Originally Posted by Nemo

How do you know?

If you want to be able to push indefinitely, your motors can't draw more than 40 amps* each while pushing, or else you'll begin to trip the auto-resetting breakers on the PDB. The 160A total current draw across 4 CIMs is a lot, but not enough to immediately (or even quickly) trip a functional 120A breaker. The speed that roughly correlates with traction limited at 40 amps, for an at weight robot using high traction wheels, is ~5.5 feet per second.

You can definitely still push if your drive isn't geared that slowly for a variety of reasons. For one, circuit breakers don't trip immediately. There are also quite a lot of factors in play during each individual pushing match that affect how successful it will be - wheel traction, pre-existing heat in the motors, chassis rigidity, center of gravity, weight transfer between robots, etc. But if you design a two-speed transmission with a low gear that is traction limited near 40A, you can be confident that you'll always be able to push as well as you're able. This is one of the major selling points of two speed transmissions.

*In reality, the snap-action breakers have a huge safety margin, so there's some wiggle room here.

[Nemo]

Quote:

Originally Posted by Chris is me

If you want to be able to push indefinitely, your motors can't draw more than 40 amps* each while pushing, or else you'll begin to trip the auto-resetting breakers on the PDB. The 160A total current draw across 4 CIMs is a lot, but not enough to immediately (or even quickly) trip a functional 120A breaker.

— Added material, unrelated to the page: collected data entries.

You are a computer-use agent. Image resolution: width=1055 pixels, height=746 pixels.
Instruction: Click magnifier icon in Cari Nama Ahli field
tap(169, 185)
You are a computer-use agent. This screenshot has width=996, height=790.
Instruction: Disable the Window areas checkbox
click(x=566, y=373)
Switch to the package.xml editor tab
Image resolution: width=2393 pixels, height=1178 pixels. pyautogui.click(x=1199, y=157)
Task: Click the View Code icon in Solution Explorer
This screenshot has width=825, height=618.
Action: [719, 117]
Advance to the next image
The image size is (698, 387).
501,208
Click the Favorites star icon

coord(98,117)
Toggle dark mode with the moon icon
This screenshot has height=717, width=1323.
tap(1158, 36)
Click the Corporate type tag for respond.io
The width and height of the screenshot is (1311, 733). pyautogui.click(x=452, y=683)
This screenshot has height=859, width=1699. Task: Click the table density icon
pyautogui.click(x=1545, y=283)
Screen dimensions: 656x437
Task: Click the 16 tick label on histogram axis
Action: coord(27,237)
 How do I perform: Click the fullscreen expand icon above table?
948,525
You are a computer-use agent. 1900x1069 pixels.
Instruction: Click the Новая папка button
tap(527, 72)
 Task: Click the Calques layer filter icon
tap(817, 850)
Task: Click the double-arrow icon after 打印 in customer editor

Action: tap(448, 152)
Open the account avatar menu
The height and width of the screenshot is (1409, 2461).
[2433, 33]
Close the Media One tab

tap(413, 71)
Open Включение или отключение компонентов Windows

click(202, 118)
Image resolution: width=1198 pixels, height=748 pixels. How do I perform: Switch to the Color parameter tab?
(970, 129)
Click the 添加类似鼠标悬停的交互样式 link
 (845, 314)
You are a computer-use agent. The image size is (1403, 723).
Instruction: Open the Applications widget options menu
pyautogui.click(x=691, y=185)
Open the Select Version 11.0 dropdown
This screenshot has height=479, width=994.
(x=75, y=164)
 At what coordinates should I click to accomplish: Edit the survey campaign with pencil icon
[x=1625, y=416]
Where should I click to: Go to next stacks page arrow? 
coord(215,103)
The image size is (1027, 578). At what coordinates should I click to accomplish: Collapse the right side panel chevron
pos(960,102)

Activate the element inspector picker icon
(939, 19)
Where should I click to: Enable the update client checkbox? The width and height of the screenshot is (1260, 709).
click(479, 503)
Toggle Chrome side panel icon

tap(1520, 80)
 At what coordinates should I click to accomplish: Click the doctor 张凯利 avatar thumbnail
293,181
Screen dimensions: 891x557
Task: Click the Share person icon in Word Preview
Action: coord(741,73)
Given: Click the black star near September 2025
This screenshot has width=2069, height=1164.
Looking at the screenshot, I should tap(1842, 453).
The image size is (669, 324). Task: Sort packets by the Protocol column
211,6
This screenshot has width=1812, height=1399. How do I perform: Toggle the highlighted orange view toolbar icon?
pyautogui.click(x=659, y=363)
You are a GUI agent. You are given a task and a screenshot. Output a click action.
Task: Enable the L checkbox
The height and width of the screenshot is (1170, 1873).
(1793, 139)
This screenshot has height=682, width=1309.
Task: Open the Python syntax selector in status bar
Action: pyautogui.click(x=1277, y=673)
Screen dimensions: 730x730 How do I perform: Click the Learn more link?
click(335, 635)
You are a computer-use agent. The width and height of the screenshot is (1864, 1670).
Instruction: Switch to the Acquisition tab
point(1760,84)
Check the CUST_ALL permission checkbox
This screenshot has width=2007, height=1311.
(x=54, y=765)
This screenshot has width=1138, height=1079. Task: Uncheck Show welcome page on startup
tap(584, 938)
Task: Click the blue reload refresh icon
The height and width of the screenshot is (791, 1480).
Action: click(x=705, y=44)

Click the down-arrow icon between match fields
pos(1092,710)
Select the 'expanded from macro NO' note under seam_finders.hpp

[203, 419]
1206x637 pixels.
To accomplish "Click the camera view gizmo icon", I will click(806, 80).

The speed that roughly correlates with traction limited at 40 amps, for an at weight robot using high traction wheels, is ~5.5 feet per second.

You can definitely still push if your drive isn't geared that slowly for a variety of reasons. For one, circuit breakers don't trip immediately. There are also quite a lot of factors in play during each individual pushing match that affect how successful it will be - wheel traction, pre-existing heat in the motors, chassis rigidity, center of gravity, weight transfer between robots, etc. But if you design a two-speed transmission with a low gear that is traction limited near 40A, you can be confident that you'll always be able to push as well as you're able. This is one of the major selling points of two speed transmissions.

*In reality, the snap-action breakers have a huge safety margin, so there's some wiggle room here.

Ok, now I understand that you're talking about not tripping breakers. Certainly a slower gearing will draw fewer amps, and there is a cutoff somewhere at which a robot can no longer be driven a certain way for 2 minutes straight without tripping those breakers.

I'm thinking about that, and it seems more complicated than getting traction limited at 40 Amps (or 50 or 55 Amps or whatever won't trip the breakers in 2 minutes). For example, let's say I enter a CoF = 1.1 into the spreadsheet and gear it for 5.5 ft/s and otherwise use the same values as before. With those conditions, the spreadsheet reports that the robot can be traction limited when it's going about 3.5 ft/s while pulling around 40 amps. If that same robot pushes as hard as it can at 1.0 ft/s, it's pulling about 76 amps. So it depends on a few things, including what type of pushing the robot does and under what conditions the wheels actually start to spin out during a shoving match.

[KrazyCarl92]

For reference, Team 358's website has the links to electrical datasheets, like our circuit breakers:
http://www.team358.org/files/electri...ec%20Sheet.pdf

http://www.team358.org/files/electri...ainBreaker.pdf

These are quite useful when evaluating gearing options.